**Set task:**
Copy the lines word for word, starting at the line that contains "800x611 pixels. Task: Click" and ending with the last line of the records.

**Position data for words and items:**
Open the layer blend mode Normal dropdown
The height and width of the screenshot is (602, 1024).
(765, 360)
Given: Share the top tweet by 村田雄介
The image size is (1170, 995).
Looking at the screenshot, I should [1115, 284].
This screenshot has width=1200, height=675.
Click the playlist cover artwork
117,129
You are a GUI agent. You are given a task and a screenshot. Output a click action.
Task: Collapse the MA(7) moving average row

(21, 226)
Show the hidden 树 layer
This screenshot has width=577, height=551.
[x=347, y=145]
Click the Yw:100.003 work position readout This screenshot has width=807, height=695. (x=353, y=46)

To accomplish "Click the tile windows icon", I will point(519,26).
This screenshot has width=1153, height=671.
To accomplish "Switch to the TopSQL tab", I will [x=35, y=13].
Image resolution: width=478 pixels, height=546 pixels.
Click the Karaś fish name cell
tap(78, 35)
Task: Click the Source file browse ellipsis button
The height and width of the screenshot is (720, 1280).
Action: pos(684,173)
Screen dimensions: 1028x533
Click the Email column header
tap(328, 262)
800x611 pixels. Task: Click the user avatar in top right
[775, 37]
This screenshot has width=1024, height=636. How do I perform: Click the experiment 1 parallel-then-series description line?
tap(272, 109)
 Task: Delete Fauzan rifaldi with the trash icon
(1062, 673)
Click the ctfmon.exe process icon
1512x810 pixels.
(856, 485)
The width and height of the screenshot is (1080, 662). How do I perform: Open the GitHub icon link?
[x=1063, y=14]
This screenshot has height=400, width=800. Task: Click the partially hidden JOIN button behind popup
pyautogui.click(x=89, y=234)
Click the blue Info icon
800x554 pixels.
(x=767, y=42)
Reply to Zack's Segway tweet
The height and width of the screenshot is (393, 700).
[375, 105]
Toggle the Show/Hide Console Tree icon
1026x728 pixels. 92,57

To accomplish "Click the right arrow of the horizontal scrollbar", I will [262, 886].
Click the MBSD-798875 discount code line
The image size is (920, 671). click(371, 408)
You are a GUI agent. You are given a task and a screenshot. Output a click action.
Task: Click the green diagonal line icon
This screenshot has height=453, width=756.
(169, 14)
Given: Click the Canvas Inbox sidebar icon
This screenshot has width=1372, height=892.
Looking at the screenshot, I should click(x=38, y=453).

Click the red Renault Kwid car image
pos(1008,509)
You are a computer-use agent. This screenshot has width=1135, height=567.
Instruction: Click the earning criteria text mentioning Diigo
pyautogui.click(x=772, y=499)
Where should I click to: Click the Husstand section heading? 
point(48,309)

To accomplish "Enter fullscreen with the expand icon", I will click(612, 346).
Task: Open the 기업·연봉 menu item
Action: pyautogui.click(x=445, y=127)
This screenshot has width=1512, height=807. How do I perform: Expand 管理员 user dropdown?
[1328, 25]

**Full response:**
800x611 pixels. Task: Click the user avatar in top right
[775, 37]
This screenshot has width=1024, height=636. How do I perform: Click the experiment 1 parallel-then-series description line?
tap(272, 109)
 Task: Delete Fauzan rifaldi with the trash icon
(1062, 673)
Click the ctfmon.exe process icon
1512x810 pixels.
(856, 485)
The width and height of the screenshot is (1080, 662). How do I perform: Open the GitHub icon link?
[x=1063, y=14]
This screenshot has height=400, width=800. Task: Click the partially hidden JOIN button behind popup
pyautogui.click(x=89, y=234)
Click the blue Info icon
800x554 pixels.
(x=767, y=42)
Reply to Zack's Segway tweet
The height and width of the screenshot is (393, 700).
[375, 105]
Toggle the Show/Hide Console Tree icon
1026x728 pixels. 92,57

To accomplish "Click the right arrow of the horizontal scrollbar", I will [262, 886].
Click the MBSD-798875 discount code line
The image size is (920, 671). click(371, 408)
You are a GUI agent. You are given a task and a screenshot. Output a click action.
Task: Click the green diagonal line icon
This screenshot has height=453, width=756.
(169, 14)
Given: Click the Canvas Inbox sidebar icon
This screenshot has width=1372, height=892.
Looking at the screenshot, I should click(x=38, y=453).

Click the red Renault Kwid car image
pos(1008,509)
You are a computer-use agent. This screenshot has width=1135, height=567.
Instruction: Click the earning criteria text mentioning Diigo
pyautogui.click(x=772, y=499)
Where should I click to: Click the Husstand section heading? 
point(48,309)

To accomplish "Enter fullscreen with the expand icon", I will click(612, 346).
Task: Open the 기업·연봉 menu item
Action: pyautogui.click(x=445, y=127)
This screenshot has width=1512, height=807. How do I perform: Expand 管理员 user dropdown?
[1328, 25]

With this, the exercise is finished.